Task to complete - Would you work out how many lines below include the word "agent"? Only that number is wanted.

——

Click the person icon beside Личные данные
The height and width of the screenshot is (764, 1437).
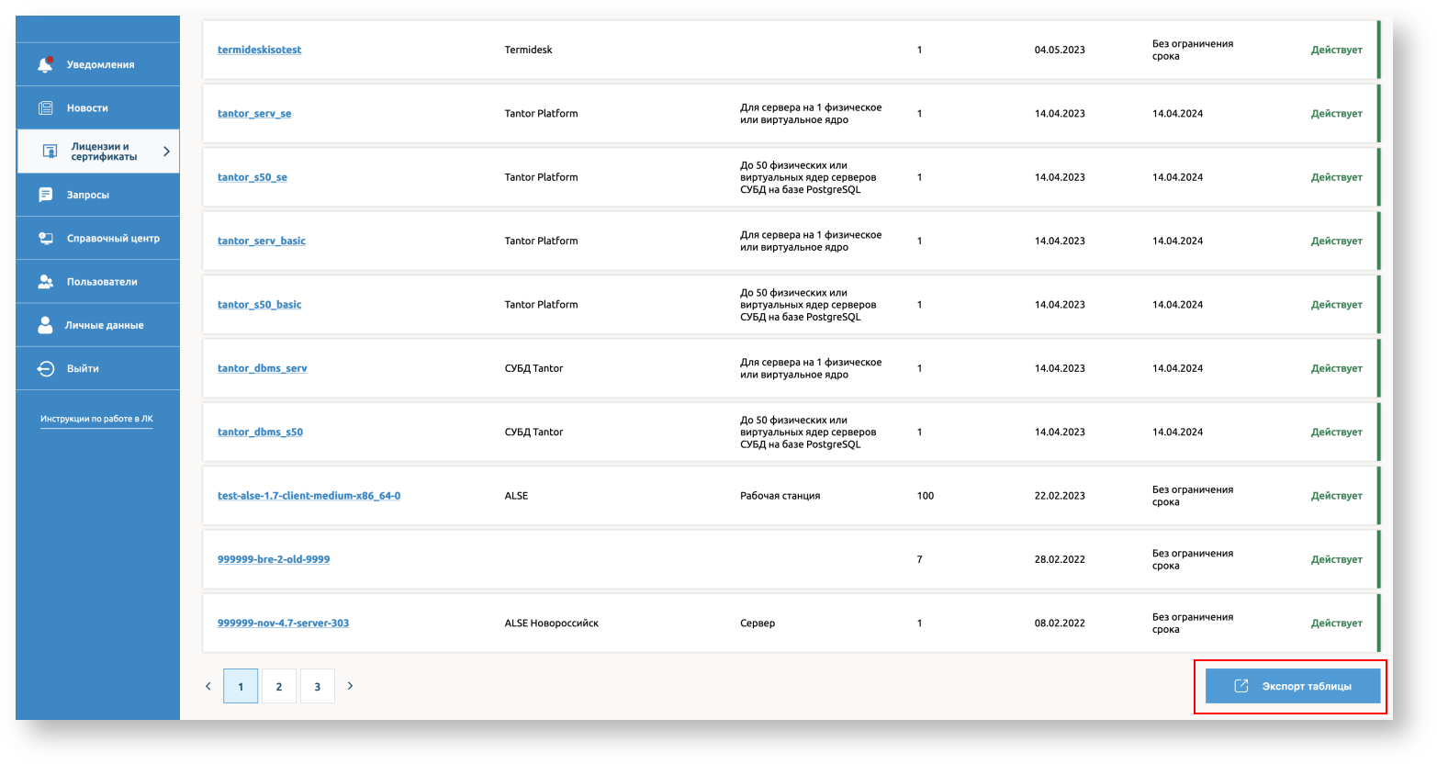pyautogui.click(x=45, y=325)
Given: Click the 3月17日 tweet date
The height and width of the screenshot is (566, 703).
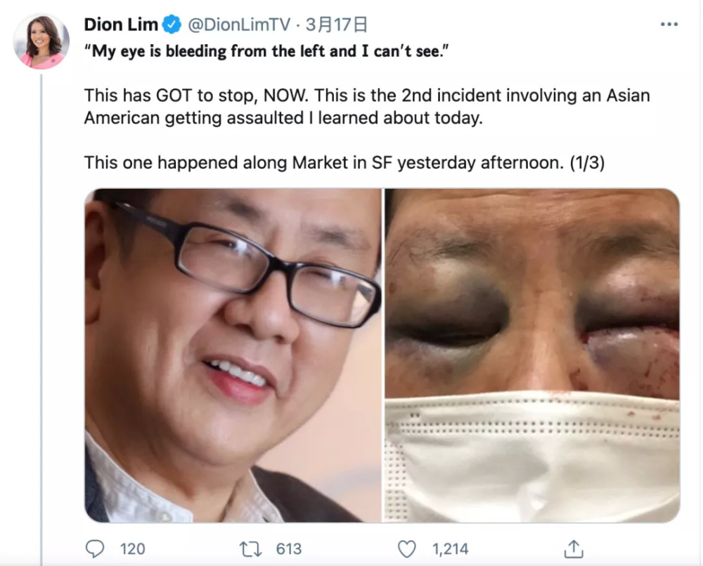Looking at the screenshot, I should point(336,25).
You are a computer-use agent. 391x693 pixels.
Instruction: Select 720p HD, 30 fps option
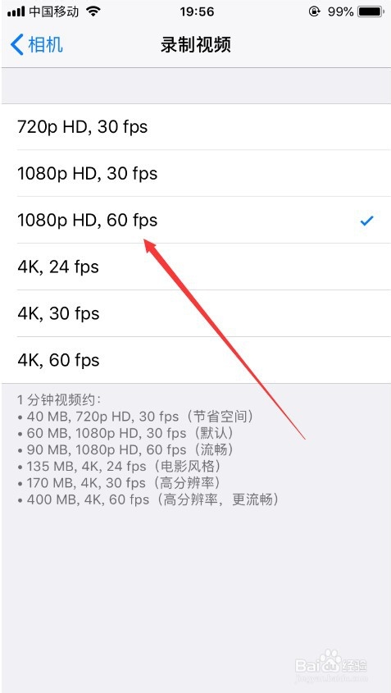pos(196,127)
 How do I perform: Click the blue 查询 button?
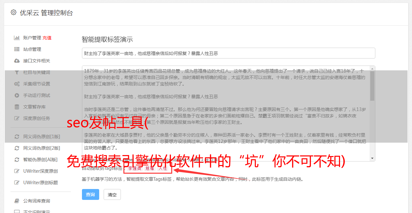click(91, 194)
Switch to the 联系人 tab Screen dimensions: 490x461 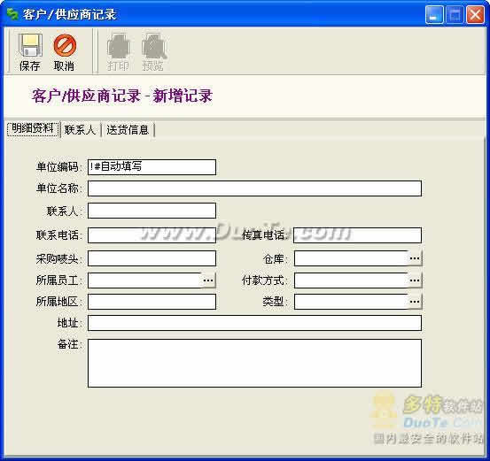point(80,129)
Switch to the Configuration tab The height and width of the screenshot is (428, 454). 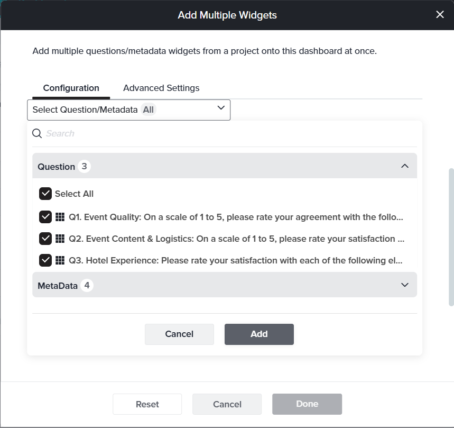click(71, 88)
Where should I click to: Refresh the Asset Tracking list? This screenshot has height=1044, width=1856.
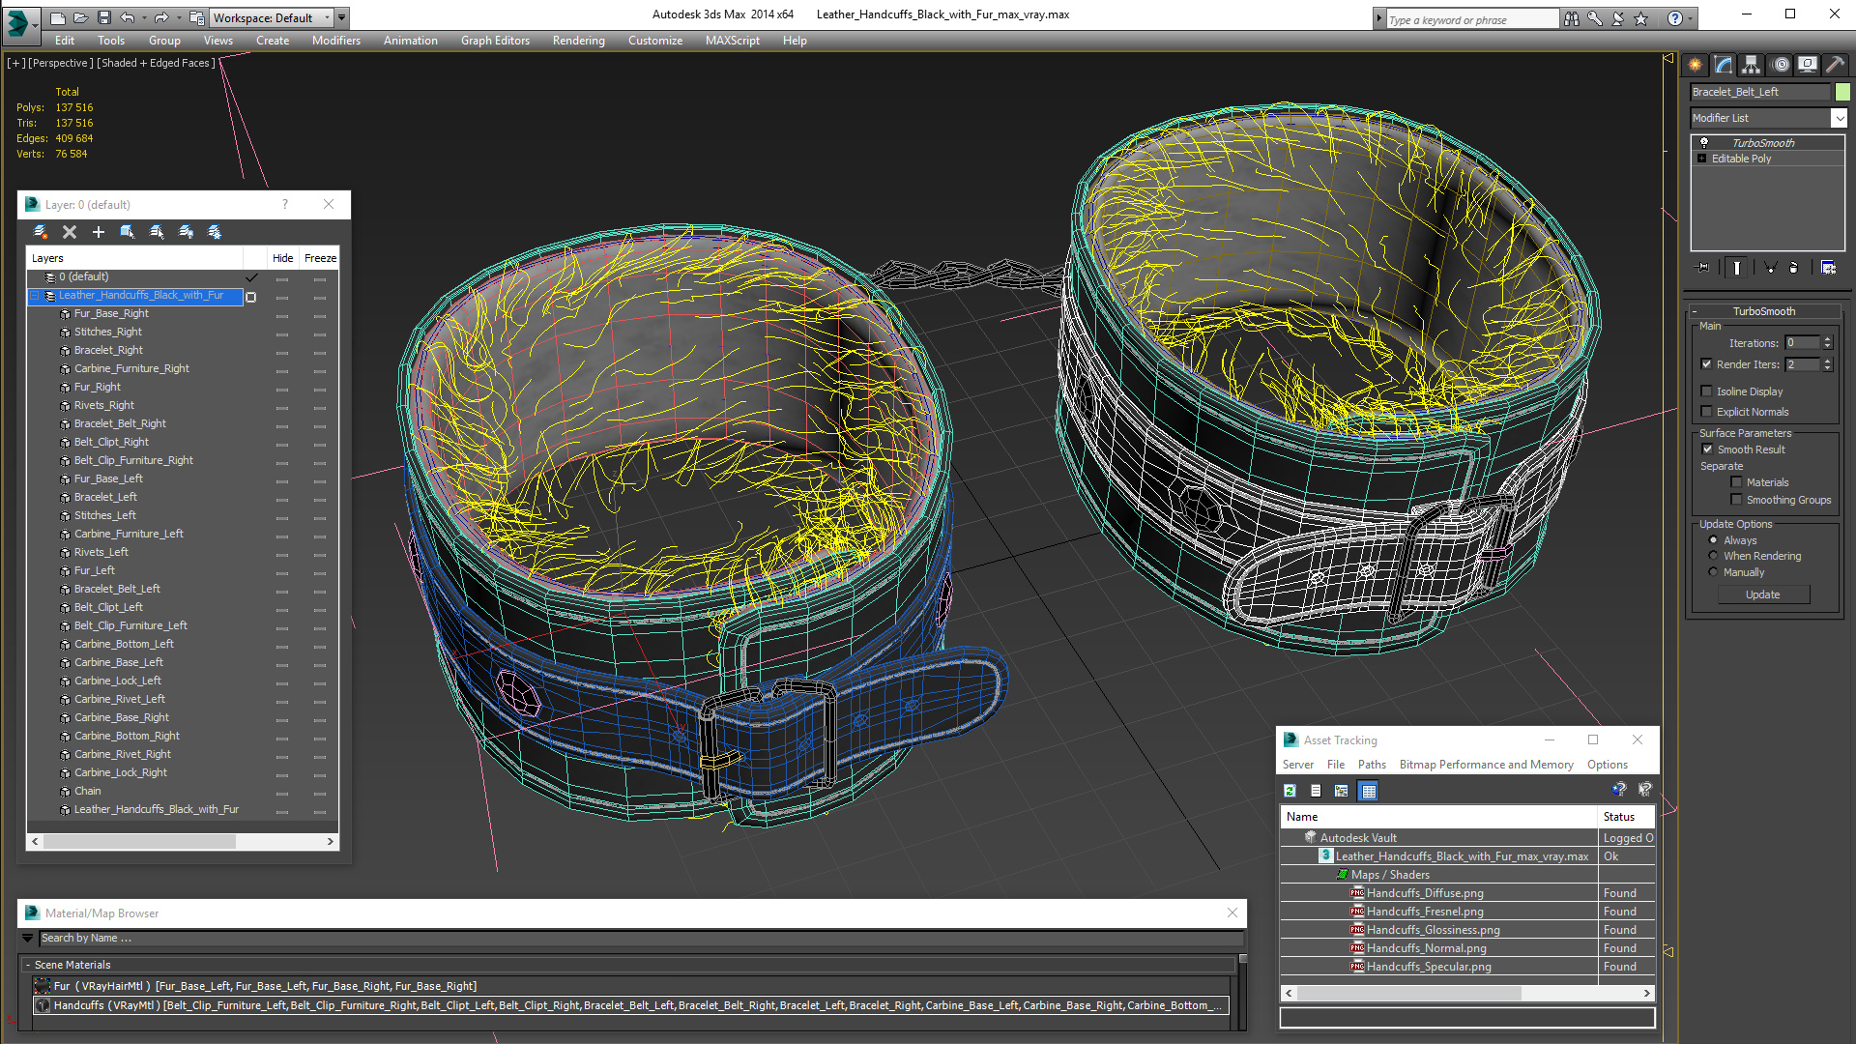(x=1290, y=791)
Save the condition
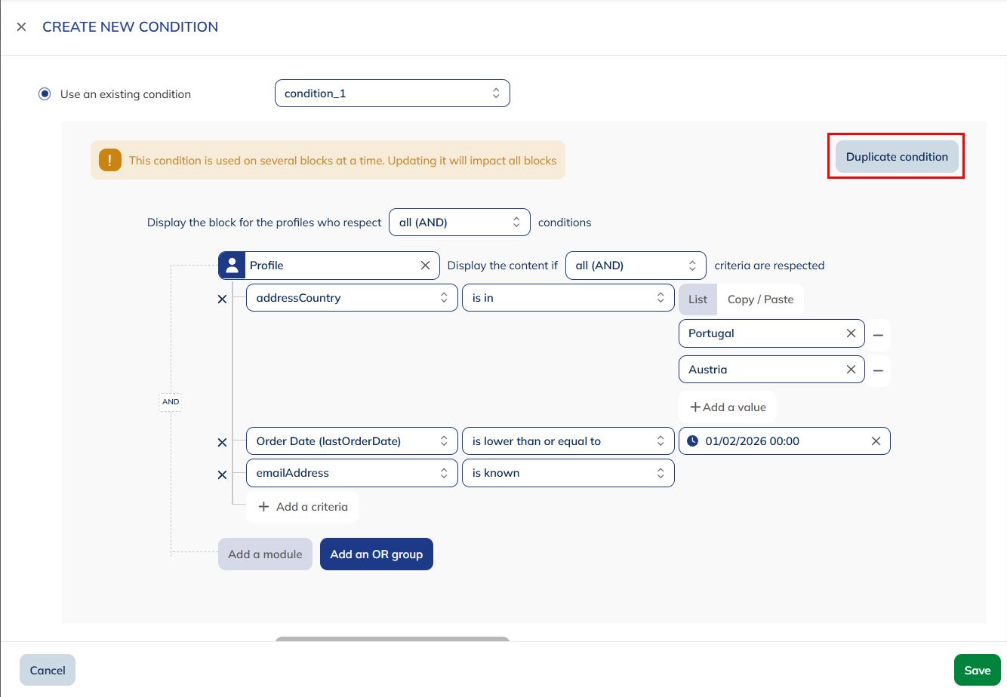1007x697 pixels. coord(977,670)
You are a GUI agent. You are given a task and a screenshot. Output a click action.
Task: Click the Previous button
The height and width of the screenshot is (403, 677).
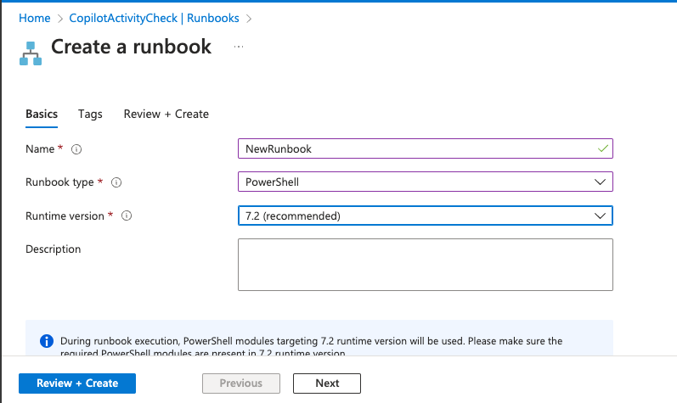point(241,383)
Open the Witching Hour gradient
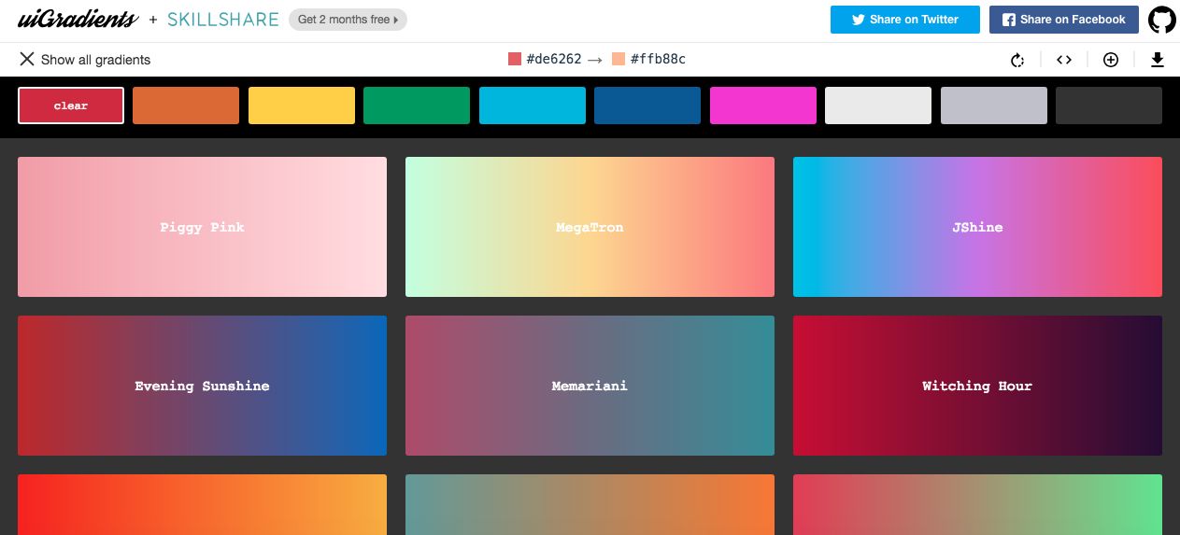The height and width of the screenshot is (535, 1180). click(x=977, y=386)
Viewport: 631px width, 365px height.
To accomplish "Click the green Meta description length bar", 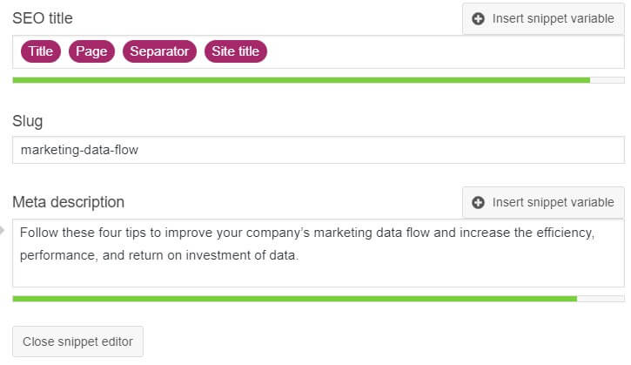I will (x=294, y=299).
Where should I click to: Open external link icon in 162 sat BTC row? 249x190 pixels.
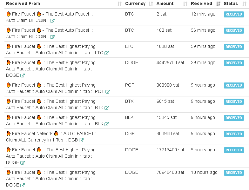tap(52, 37)
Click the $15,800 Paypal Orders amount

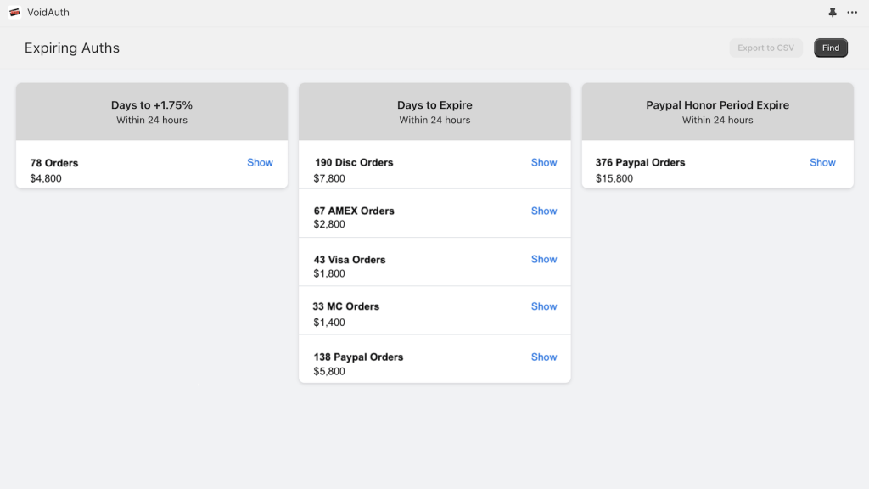point(614,178)
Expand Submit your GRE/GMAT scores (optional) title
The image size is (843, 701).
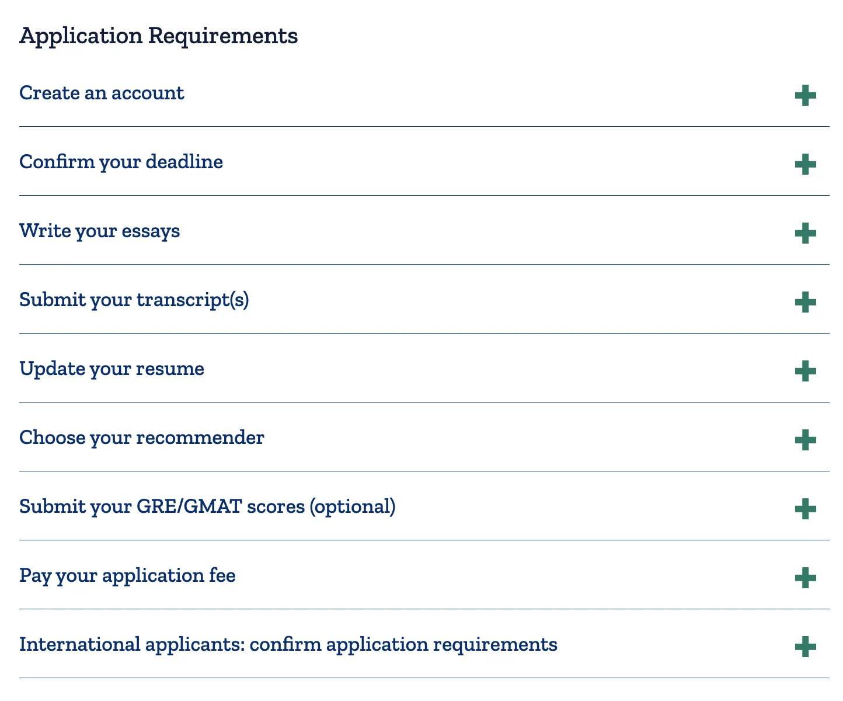[207, 506]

——

Worked solution - 2